Tropical Depression Nicholas Hovering Over Heel Of Louisiana

A handful of bullish numbers published by the DOE yesterday morning pushed energy futures to multi-month highs. The prompt month diesel contract was the most noteworthy reaching levels not seen since 2019. The drop in refined product inventories (despite cratering exports), the 7.5% decline in gasoline demand, and the decreased output of gas and diesel fueled yesterday’s rally.
Tropical depression Nicholas is still hovering over the heel of Louisiana. While repairs have been halted due to the downpours, it doesn’t sound like and new damage has cropped up with the latest storm. The EIA published a note this morning highlighting the damage caused by Ida last month and the breadth of energy infrastructure shutdowns.
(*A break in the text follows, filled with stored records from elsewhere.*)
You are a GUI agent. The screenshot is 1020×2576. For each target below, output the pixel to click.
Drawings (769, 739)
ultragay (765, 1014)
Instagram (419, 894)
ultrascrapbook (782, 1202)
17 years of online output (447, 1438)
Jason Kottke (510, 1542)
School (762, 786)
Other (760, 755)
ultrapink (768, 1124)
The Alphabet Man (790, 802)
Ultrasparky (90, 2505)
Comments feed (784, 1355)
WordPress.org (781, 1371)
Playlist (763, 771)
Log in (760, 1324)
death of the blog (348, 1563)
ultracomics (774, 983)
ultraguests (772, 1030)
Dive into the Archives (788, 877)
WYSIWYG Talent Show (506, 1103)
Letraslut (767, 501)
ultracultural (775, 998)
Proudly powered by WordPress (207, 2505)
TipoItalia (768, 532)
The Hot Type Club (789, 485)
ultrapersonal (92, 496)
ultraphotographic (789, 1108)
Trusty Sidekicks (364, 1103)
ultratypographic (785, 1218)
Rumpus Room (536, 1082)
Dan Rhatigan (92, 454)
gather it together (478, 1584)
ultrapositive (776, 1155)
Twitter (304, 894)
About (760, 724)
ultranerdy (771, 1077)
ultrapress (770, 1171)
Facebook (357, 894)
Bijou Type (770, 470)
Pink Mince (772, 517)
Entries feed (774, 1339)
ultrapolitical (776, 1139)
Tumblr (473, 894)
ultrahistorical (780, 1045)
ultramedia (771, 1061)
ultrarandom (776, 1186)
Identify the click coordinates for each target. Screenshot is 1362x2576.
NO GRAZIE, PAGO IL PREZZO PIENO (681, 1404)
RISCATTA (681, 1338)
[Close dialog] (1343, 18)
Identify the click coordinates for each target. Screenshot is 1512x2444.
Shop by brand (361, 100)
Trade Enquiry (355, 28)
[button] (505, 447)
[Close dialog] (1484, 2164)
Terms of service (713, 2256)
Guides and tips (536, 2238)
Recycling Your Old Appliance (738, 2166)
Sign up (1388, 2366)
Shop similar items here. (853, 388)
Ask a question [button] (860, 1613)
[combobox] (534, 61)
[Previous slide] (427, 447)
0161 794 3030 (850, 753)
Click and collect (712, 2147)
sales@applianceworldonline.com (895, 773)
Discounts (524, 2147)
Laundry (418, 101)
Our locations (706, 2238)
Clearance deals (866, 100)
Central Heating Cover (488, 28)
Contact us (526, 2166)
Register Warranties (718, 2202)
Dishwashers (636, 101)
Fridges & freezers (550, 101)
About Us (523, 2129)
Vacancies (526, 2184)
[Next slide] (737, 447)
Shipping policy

Colonial restarted its main Line 2 yesterday after shutting it preemptively due to flooding from the storm. The refined product artery taking product from Houston all the way up and through the Atlantic seaboard has returned to normal operations.
A system crossing the Atlantic looks to be heading towards the Lesser Antilles next week with an 80% chance of developing into an organized storm. Another looks to be forming off the Atlantic coast next week as well, projections keep it out to sea for now.
Prices are drifting lower this morning, taking a breather from this week’s rally. American crude oil, gasoline, and diesel benchmarks are shedding ~.7% so far today while the three are poised to end the week with gains. Tomorrow’s price action could be pivotal in deciding if this 18 month-long rally will push energy prices to multi-year highs or if we will finally see a sizable pullback as the US gets back to (some form of) normalcy.